+++ Source text +++
Tracksounds Rating = 10/10
and Conducted by John Williams
Serves Up Superman on a Silver Platter
At the turn of the century, a revival of one of the 20th
century's most popular mythic heroes, Superman, seems to be
well underway. At the writing
of this review, more and more points become solidified about yet another
installment of the Superman feature films.
Only a handful of months ago, Varese Sarabande released a new
performance of John William's classic score to Superman:
The Movie, including a host of cues not released in MCA’s
original soundtrack LP way back in 1978.
The double CD from Varese certainly helped to curb the film music
community’s appetite for this bright and shiny music, but there was even
more music still unreleased. The performance of Debney and the Royal Scottish National
Orchestra was more than decent, but only the original music as conducted by
the composer and, of course, as performed by the London Symphony Orchestra
was going to bring true satisfaction.
Enter Rhino Records.
Over the decades much has been said about the unreleased
portions of this score. Discussions,
petitions, and Lord knows what else, finally got the “rest” of the
original music released. This
release by Rhino Records gave a natural birth to the question, “Was it
worth it?” Let's see...
Those that have already reviewed the double CD set and those
who plopped the CDs into their little carousel players seem to agree that it
was, most certainly, worth all the work and maybe even the wait.
Even a casual experience with this latest release shows that Rhino
has done a first class job for a first class score.
There are few phrases as satisfying to a film music fan as
“previously unreleased.” This
double disc set boasts some twenty seven tracks dawning those beloved
asterisks. All told those asterisks bring the listener 40 minutes of
additional original Williams' compositions for the film.
This is certainly as complete a release as one could ask for. The
producers even went so far as to include multiple versions of Can You
Read My Mind, which I haven't really enjoyed since 1978, but we
said we wanted it "all." Rhino has given us more than all.
The insert for Rhino’s release is so full of informative
goodness that it is an insult to call them "notes." It is
really a good sized booklet. A
plethora of intriguing notes and pictures fill every page.
The character’s history, the film’s production, a virtual track
by track description, and classy opening comments from the hero, himself,
Christopher Reeves, produce some THIRTY pages!
The timing of this release, in one sense, could not be better.
The liner notes show a young, strong, heroic Superman on their
cover and begin with a recent quote from actor Christopher Reeves regarding
his initial reaction to Williams’ score for Superman. This
is a fitting tribute to the superhero-like valiance and
courage demonstrated by the currently paralyzed actor and serves as a very
classy touch. The only knock I have on these notes, as well as the back
insert, is that there are no track times.
Considering the quality of this release from top to bottom, the
omission of track times is very puzzling and almost forgivable.
John Williams’ music for this film has been technically
dissected and re-dissected countless times.
I would be remiss in not adding my own to the review-stew.
My technical dissection commences now:
The music is fantastic: start to finish, with the minor exception of
the previously mentioned Margot Kidder poetic overload and Luthor's Luau.
+++ Material provided +++
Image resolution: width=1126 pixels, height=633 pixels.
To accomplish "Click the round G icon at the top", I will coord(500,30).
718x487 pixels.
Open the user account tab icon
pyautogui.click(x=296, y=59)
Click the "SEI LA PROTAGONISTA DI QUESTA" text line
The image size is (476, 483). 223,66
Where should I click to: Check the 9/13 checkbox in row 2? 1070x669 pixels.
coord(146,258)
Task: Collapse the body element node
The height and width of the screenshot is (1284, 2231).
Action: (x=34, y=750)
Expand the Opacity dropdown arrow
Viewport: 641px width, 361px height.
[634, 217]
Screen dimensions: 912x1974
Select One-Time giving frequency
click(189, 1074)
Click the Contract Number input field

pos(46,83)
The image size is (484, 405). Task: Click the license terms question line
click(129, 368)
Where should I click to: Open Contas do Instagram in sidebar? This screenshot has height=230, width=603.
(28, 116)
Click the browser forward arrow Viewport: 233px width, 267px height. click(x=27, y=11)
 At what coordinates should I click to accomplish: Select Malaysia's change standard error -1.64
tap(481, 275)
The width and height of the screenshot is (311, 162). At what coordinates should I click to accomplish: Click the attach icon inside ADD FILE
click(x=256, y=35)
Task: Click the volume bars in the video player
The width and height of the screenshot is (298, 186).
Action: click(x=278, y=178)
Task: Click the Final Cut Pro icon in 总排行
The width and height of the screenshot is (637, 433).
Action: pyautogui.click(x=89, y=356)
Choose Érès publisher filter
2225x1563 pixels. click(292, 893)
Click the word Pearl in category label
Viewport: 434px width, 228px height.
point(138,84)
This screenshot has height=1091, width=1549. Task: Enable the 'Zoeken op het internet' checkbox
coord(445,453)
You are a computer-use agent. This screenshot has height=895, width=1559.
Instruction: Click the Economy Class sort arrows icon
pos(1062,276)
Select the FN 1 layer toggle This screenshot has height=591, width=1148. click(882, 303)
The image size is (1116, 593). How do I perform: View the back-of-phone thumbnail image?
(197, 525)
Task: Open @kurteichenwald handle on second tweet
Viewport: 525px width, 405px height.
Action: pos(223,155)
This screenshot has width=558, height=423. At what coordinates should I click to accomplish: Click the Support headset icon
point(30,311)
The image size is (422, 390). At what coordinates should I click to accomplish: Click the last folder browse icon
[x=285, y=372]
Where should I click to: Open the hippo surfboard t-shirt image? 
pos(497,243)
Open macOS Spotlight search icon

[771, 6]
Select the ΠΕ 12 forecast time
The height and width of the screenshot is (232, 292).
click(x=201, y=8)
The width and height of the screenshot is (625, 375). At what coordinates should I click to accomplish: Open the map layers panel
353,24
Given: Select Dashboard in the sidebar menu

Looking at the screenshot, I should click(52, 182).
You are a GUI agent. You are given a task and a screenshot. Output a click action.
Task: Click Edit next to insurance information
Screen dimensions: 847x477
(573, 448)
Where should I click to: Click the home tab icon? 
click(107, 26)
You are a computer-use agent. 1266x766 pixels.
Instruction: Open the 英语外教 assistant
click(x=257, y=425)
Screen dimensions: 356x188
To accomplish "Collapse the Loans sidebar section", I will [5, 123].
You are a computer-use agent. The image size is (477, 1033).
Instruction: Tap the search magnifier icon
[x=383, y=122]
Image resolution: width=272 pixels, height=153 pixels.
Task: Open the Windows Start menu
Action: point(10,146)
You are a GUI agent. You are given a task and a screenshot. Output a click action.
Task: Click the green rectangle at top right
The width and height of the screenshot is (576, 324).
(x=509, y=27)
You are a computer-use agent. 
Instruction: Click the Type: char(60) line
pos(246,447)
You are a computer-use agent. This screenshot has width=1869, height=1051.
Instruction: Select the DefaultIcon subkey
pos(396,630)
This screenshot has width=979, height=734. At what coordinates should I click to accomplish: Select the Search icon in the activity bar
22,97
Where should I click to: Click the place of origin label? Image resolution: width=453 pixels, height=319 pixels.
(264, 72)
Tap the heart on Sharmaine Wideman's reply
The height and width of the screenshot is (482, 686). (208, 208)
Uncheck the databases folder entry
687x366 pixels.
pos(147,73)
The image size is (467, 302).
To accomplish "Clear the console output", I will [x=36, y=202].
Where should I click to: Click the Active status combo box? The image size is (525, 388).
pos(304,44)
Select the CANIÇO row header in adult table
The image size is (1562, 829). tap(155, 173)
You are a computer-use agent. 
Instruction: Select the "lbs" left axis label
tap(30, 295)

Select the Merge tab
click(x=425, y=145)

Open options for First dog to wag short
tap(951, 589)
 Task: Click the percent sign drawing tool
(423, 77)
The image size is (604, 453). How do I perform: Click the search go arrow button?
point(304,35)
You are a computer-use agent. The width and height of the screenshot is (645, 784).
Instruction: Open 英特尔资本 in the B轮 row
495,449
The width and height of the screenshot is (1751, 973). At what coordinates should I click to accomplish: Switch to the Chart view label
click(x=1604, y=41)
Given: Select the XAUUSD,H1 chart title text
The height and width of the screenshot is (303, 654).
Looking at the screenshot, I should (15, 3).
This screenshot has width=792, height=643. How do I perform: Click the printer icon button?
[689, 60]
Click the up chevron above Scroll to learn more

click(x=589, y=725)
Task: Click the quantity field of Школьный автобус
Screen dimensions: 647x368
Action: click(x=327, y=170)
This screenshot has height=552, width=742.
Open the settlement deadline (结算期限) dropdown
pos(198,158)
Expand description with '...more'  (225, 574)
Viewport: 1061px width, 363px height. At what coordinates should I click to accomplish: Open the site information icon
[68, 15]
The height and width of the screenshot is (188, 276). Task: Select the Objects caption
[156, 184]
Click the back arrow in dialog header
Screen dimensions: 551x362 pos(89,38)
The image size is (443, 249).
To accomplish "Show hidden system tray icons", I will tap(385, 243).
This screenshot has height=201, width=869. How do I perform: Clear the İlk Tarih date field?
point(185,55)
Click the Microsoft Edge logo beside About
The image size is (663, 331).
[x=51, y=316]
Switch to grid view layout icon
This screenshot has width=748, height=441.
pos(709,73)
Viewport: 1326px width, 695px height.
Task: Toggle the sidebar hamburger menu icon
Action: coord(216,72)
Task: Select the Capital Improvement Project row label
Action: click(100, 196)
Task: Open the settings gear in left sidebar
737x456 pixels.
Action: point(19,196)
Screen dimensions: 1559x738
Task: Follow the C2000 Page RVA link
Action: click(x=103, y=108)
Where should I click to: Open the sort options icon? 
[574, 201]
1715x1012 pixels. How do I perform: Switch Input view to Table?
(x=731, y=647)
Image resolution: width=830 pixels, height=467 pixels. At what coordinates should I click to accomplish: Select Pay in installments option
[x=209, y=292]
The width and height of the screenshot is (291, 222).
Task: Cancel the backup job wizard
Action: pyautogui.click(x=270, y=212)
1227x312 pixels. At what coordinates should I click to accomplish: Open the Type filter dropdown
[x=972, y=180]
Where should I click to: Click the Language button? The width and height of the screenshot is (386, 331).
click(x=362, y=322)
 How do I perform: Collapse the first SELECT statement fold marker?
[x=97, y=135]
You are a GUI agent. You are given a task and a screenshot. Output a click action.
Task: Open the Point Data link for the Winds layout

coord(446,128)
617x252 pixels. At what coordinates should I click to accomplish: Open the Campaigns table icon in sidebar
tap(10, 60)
+++
▸ **Tasks**
1. Reproduce the passage of the Superman soundtrack review that begins with the words "The timing of" and ends after the words "no track times.".
2. Proceed with the Superman soundtrack review from its final sentence, not the listing, and extend it further.

▸ **Answers to each task**
1.
The timing of this release, in one sense, could not be better.
The liner notes show a young, strong, heroic Superman on their
cover and begin with a recent quote from actor Christopher Reeves regarding
his initial reaction to Williams’ score for Superman. This
is a fitting tribute to the superhero-like valiance and
courage demonstrated by the currently paralyzed actor and serves as a very
classy touch. The only knock I have on these notes, as well as the back
insert, is that there are no track times.

2.
Now, that I’m finished with that exhaustive breakdown, I’ll
continue to laud the accolades of Rhino’s release of Williams’, let me
reiterate, “fantastic” music.
What Rhino has supplied to the film music community are a
number of cues that are instantly “praiseable.” Maybe the most notable inclusion is the Prelude and Main
Title March that starts this heroic music fest off on CD 1.
This music was used at the beginning film as it was released in
theatres in 1978. Having heard
the Superman theme at the start of first soundtrack release,
countless compilations and aftermarket performance, and even in edited
versions of the film, hearing this piece truly changes one’s initial
emotional impressions of the film and the score.
Instead of the triumphant fanfare we are used to hearing right at the
onset, we have a minute or so of much more subtle, inviting piece of music
as woodwinds and brass speak back and forth of hints of the main theme
grandeur to follow. Rhino has included three additional cues of the
famous Superman theme, sandwiching the both disc 1 and disc 2- and a
satisfying sandwich it makes.
Following this is the most thrilling portion of the score and has always been my personal favorite: the once short and sweet track, “The Planet Krypton.” Rhino has actually added some five minutes to this cue! If this were not enough,, the producers also "threw in" an alternate take of this piece, but the original version has a much deeper feel to it.
score has earned Tracksounds highest rating (10/10) and garnered more
four star and five star track ratings than any other single release reviewed
here to date. You will find some very high marks for a number of previously
unreleased tracks such as: Star Ship Escapes, The Death of Jonathan
Kent, The Terrace, Lois and Clark.
If there has ever been a score that needed a more complete
release, Superman by John Williams, may be the supreme
representation. Rhino Records
has finally brought to film score lovers around the world all that has been
asked for…and a little more! This
double CD release has truly been given “super” treatment.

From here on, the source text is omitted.